A l’occasion de la conférence de presse, vous avez affirmé : -Ici, je peux être moi-même.

J’ai toujours dit que je préférais être un petit entrepreneur que la cinquième roue de la charrette dans une grande entreprise. Je dois pouvoir diriger, structurer, décider de la vision et du fonctionnement du club. Je ne veux plus tout contrôler comme par le passé mais bien les choses dans lesquelles je m’y connais. Si j’ai l’occasion d’apporter ma griffe de manager sportif à long terme en collaboration avec des gens de confiance comme Willy Naessens, Eddy Cordier (le nouveau CEO-adjoint), un groupe de joueurs formidables et un staff super-professionnel, pourquoi ne le ferais-je pas ?

Parce que, la saison dernière, vous aviez déclaré : – Je ne dis plus que je resterai éternellement ici. Quand on est parti une fois, ça peut encore arriver. J’ai suffisamment de métier pour réussir dans un grand club belge et une aventure à l’étranger me plairait. Vous étiez d’ailleurs très content que Lille s’intéresse à vous.

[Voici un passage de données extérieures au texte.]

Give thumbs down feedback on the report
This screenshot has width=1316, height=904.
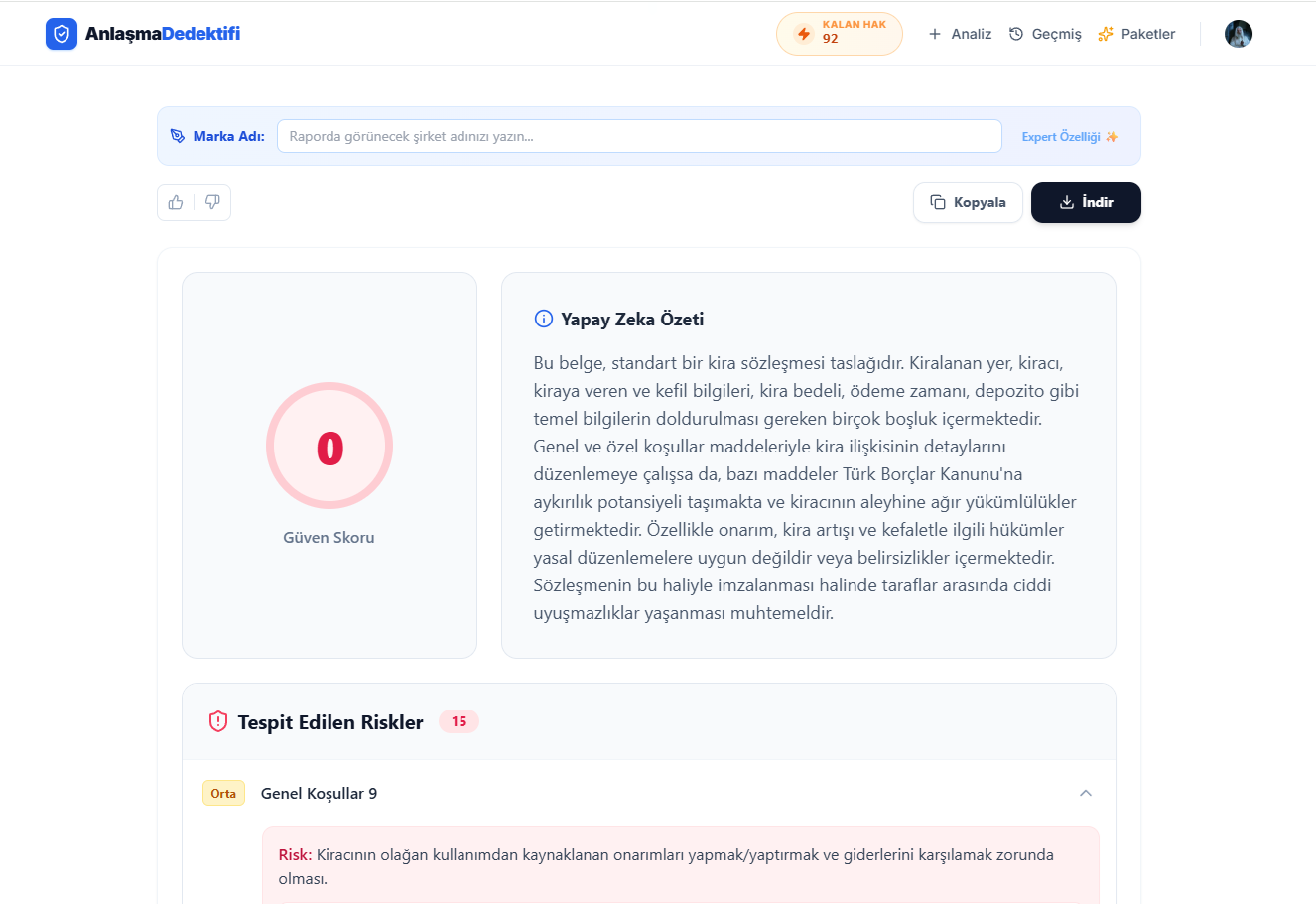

Aujourd’hui, j’ai compris que les grands clubs belges ne m’attendent pas. Il arrive parfois que des managers m’appellent pour des clubs étrangers de D2 allemande ou anglaise. Ou pour les Emirats arabes unis… Mais est-ce bien concret ? De plus, dans ces clubs-là comme dans la plupart des clubs belges, l’entraîneur n’est que de passage. Regardez ce qui est arrivé à Fernandez à La Gantoise : au début, on l’a laissé faire ce qu’il voulait et tout le monde était content. Mais au moindre contretemps, on l’a viré. Rednic débarque et la première chose qu’il dit, c’est : -Je veux du renfort. Et il sera sans doute entendu… Comment voulez-vous équilibrer votre noyau dans ces conditions-là ? Ici, c’est possible.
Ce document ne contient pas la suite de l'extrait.